Return the listing below unchanged, every line in its original order and wording.

******

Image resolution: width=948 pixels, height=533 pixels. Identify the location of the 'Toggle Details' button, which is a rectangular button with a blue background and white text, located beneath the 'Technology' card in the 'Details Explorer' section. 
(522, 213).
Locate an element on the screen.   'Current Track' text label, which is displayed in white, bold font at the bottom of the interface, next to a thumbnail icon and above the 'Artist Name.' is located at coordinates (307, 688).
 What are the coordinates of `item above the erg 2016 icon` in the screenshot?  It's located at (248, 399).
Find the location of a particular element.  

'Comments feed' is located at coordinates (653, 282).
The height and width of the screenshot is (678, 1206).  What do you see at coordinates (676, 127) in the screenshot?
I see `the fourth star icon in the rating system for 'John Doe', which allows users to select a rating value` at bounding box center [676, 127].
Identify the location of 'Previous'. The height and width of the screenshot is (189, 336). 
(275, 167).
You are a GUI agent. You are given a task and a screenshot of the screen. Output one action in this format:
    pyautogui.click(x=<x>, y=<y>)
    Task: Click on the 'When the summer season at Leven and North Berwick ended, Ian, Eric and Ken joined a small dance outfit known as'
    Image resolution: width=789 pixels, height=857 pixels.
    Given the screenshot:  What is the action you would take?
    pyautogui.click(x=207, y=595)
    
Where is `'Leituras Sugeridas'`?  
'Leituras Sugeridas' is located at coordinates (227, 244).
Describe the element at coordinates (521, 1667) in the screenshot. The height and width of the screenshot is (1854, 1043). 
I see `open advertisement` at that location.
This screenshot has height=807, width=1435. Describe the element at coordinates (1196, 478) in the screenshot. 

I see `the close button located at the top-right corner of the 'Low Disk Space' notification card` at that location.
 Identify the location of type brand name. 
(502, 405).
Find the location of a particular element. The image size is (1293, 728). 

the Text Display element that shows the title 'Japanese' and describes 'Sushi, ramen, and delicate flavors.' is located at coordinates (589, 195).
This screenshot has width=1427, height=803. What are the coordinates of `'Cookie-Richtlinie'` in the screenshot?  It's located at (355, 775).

******

__SOLUTION TO THIS TASK__.
Image resolution: width=948 pixels, height=533 pixels. Identify the location of the 'Toggle Details' button, which is a rectangular button with a blue background and white text, located beneath the 'Technology' card in the 'Details Explorer' section. 
(522, 213).
Locate an element on the screen.   'Current Track' text label, which is displayed in white, bold font at the bottom of the interface, next to a thumbnail icon and above the 'Artist Name.' is located at coordinates (307, 688).
 What are the coordinates of `item above the erg 2016 icon` in the screenshot?  It's located at (248, 399).
Find the location of a particular element.  

'Comments feed' is located at coordinates (653, 282).
The height and width of the screenshot is (678, 1206).  What do you see at coordinates (676, 127) in the screenshot?
I see `the fourth star icon in the rating system for 'John Doe', which allows users to select a rating value` at bounding box center [676, 127].
Identify the location of 'Previous'. The height and width of the screenshot is (189, 336). 
(275, 167).
You are a GUI agent. You are given a task and a screenshot of the screen. Output one action in this format:
    pyautogui.click(x=<x>, y=<y>)
    Task: Click on the 'When the summer season at Leven and North Berwick ended, Ian, Eric and Ken joined a small dance outfit known as'
    Image resolution: width=789 pixels, height=857 pixels.
    Given the screenshot:  What is the action you would take?
    pyautogui.click(x=207, y=595)
    
Where is `'Leituras Sugeridas'`?  
'Leituras Sugeridas' is located at coordinates (227, 244).
Describe the element at coordinates (521, 1667) in the screenshot. The height and width of the screenshot is (1854, 1043). 
I see `open advertisement` at that location.
This screenshot has height=807, width=1435. Describe the element at coordinates (1196, 478) in the screenshot. 

I see `the close button located at the top-right corner of the 'Low Disk Space' notification card` at that location.
 Identify the location of type brand name. 
(502, 405).
Find the location of a particular element. The image size is (1293, 728). 

the Text Display element that shows the title 'Japanese' and describes 'Sushi, ramen, and delicate flavors.' is located at coordinates (589, 195).
This screenshot has width=1427, height=803. What are the coordinates of `'Cookie-Richtlinie'` in the screenshot?  It's located at (355, 775).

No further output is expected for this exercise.